BMJ Case Rep. 2013 Jan 22;2013:bcr2012007929. doi: 10.1136/bcr-2012-007929.
A 32-year-old woman with no significant medical history was sent to our consultation due to hypokalaemia (<3.0 mmol/l). Her main complaints were longstanding polyuria and nocturia. Physical examination was normal. Basic investigations showed normal renal function, low serum potassium (2.7 mmol/l) and magnesium (0.79 mmol/l), metabolic alkalosis (pH 7.54; bicarbonate 32.5 mmol/l), elevated urinary potassium (185 mmol/24 h) and normal urinary calcium (246 mg/24 h). Thiazide test revealed blunted response. Chronic vomiting and the abuse of diuretics were excluded. Genetic tests for SLC12A3 gene mutation described in Gitelman syndrome (GS) came negative. CLCNKB gene mutation analysis present in both GS and Bartter (BS) type 3 syndromes was positive. The patient is now being treated with potassium and magnesium oral supplements, ramipril and spironolactone with stable near-normal potassium and magnesium levels. This article presents the case of a patient with hypokalaemia caused by CLCNKB gene mutation hard to categorise as GS or BS type 3.
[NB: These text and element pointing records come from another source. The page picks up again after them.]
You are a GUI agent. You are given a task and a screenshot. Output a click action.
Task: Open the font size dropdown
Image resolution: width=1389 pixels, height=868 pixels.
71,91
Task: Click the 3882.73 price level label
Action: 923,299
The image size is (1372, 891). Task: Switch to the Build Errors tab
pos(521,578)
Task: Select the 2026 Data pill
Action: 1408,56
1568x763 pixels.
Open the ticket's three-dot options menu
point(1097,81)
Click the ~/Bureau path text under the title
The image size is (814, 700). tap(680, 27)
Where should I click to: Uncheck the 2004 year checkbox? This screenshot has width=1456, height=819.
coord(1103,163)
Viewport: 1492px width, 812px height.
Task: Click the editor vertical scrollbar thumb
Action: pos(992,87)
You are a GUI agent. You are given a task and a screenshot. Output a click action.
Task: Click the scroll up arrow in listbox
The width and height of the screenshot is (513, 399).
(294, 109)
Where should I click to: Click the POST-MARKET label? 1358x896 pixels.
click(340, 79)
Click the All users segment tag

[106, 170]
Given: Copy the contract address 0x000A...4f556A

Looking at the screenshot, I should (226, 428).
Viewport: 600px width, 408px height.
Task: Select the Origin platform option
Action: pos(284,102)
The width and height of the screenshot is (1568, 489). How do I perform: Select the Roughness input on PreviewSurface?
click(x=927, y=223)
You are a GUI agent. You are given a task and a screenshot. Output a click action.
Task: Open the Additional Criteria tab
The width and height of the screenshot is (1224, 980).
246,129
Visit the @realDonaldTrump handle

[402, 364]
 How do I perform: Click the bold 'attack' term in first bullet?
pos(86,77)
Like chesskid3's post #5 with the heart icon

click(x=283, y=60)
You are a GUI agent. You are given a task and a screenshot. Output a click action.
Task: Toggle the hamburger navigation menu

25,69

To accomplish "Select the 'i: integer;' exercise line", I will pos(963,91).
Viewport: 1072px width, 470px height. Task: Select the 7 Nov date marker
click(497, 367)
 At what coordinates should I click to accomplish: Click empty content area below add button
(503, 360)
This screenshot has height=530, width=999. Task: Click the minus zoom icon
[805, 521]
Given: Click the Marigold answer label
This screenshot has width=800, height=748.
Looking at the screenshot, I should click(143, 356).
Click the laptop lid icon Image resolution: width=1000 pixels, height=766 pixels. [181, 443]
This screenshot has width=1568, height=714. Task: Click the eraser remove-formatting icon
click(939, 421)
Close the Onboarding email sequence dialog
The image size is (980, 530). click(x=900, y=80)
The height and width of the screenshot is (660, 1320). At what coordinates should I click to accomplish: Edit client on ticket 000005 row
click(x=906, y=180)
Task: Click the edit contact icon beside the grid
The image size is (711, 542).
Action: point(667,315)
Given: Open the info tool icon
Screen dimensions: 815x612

一名32岁无重大病史的女性因低钾血症(<3.0 mmol/l)前来我们科室咨询。她的主要症状是长期多尿和夜尿。体格检查正常。基本检查显示肾功能正常、血清钾(2.7 mmol/l)和镁(0.79 mmol/l)偏低、代谢性碱中毒(pH 7.54;碳酸氢盐32.5 mmol/l)、尿钾升高(185 mmol/24 h)以及尿钙正常(246 mg/24 h)。噻嗪类试验显示反应减弱。排除了慢性呕吐和利尿剂滥用。吉特曼综合征(GS)中描述的SLC12A3基因突变的基因检测结果为阴性。GS和巴特综合征(BS)3型综合征中均存在的CLCNKB基因突变分析结果为阳性。该患者目前正在接受钾和镁口服补充剂、雷米普利和螺内酯治疗,钾和镁水平接近正常且稳定。本文介绍了一例由CLCNKB基因突变导致低钾血症的患者,该病例难以归类为GS或BS 3型。